• [TEXTABSCHNITT]
§
Der Professor aus Düsseldorf hatte also genug Gründe, als er im Sommer 2016 einen Brief an die Deutsche Gesellschaft für Kinder- und Jugendmedizin in Berlin schrieb. Er bat um Gelder für die Restaurierung der Grabstätte Heubners. Die Gesellschaft gibt es seit 1883. Einer der Gründer – Heubner, der Professor aus Berlin. Mit über 1 200 Euro finanzierte sie das Projekt. Im Januar 2017 wurde die Urne in den Dresdner Steinmetz-Betrieb von Andreas Hempel gebracht.

Heubner war auch Dresdner. Zumindest am Ende seines Lebens. Nach der Pensionierung lebte er bis zu seinem Tod am 17. Oktober 1926 mit seiner Frau noch einige Jahre in einem Haus in Loschwitz. Geboren wurde er am 21. Januar 1843 im vogtländischen Mühltroff.
§
• [AUFGABE] Gib den Abschnitt über Heubner oben vollständig und wortgetreu wieder.

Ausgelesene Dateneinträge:
§
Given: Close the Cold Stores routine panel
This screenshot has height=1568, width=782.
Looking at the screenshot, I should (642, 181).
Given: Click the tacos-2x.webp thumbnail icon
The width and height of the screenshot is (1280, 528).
§
• [LÖSUNG]
Der Professor aus Düsseldorf hatte also genug Gründe, als er im Sommer 2016 einen Brief an die Deutsche Gesellschaft für Kinder- und Jugendmedizin in Berlin schrieb. Er bat um Gelder für die Restaurierung der Grabstätte Heubners. Die Gesellschaft gibt es seit 1883. Einer der Gründer – Heubner, der Professor aus Berlin. Mit über 1 200 Euro finanzierte sie das Projekt. Im Januar 2017 wurde die Urne in den Dresdner Steinmetz-Betrieb von Andreas Hempel gebracht.

Heubner war auch Dresdner. Zumindest am Ende seines Lebens. Nach der Pensionierung lebte er bis zu seinem Tod am 17. Oktober 1926 mit seiner Frau noch einige Jahre in einem Haus in Loschwitz. Geboren wurde er am 21. Januar 1843 im vogtländischen Mühltroff.